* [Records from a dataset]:
○ ○ ○

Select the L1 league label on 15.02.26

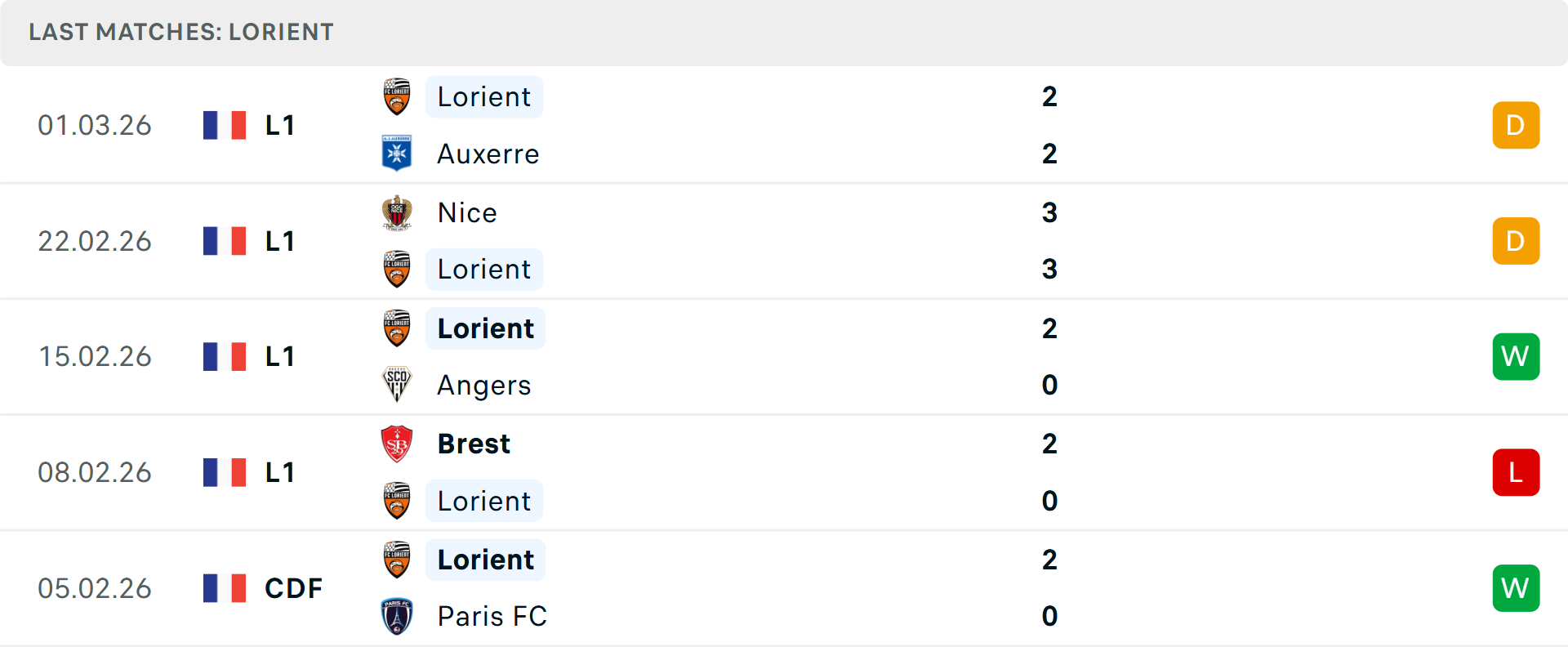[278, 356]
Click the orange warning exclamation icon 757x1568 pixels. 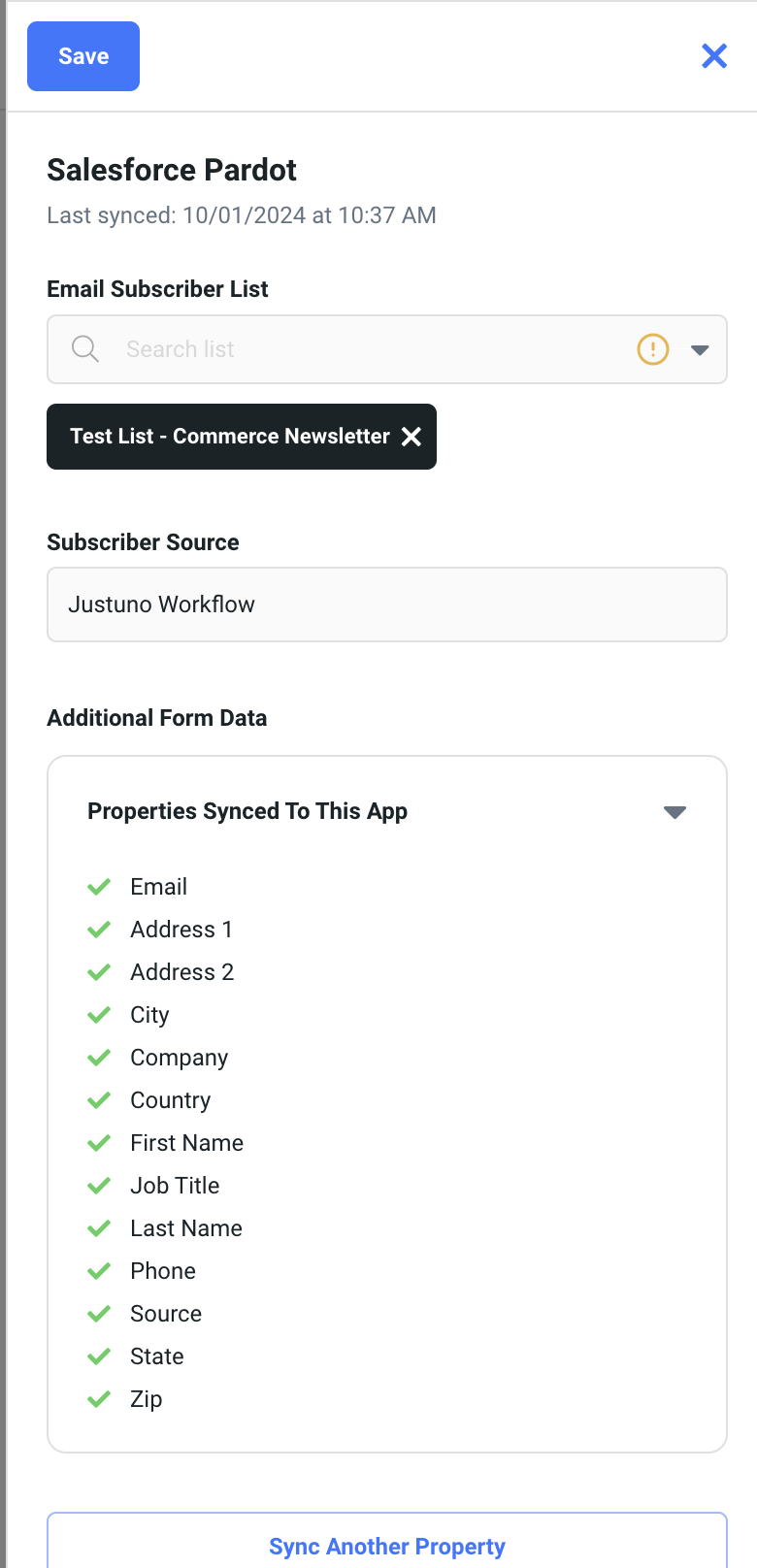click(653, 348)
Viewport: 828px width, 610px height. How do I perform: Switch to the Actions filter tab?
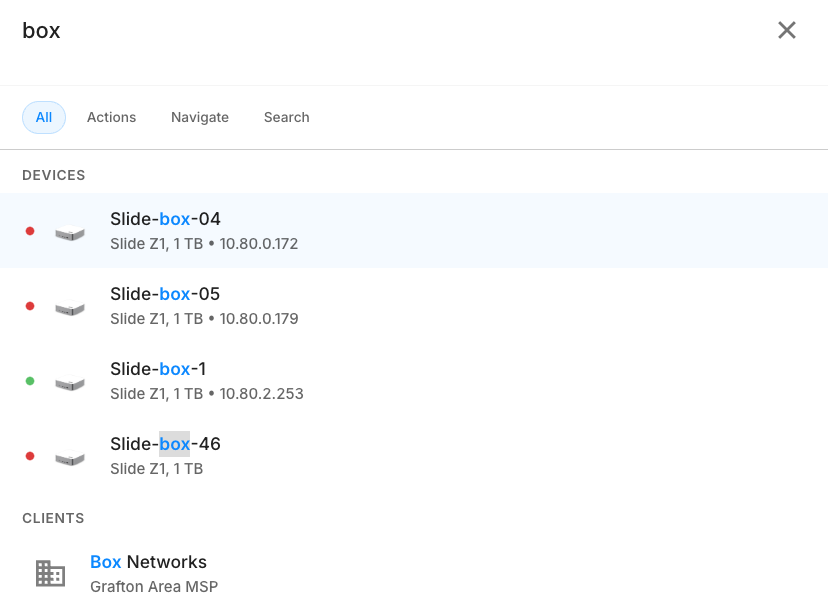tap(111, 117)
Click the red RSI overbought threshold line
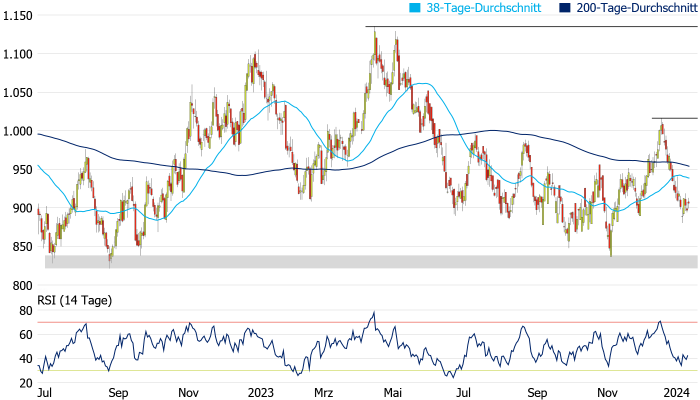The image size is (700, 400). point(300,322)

○ ○ ○

Copy only this, please: the line with "Viewport: 828px width, 610px" and every line after it through the end of the data, with no pictures.

Viewport: 828px width, 610px height. How do I perform: Switch to the Actions filter tab?
tap(111, 117)
Click the red RSI overbought threshold line
The image size is (700, 400). point(300,322)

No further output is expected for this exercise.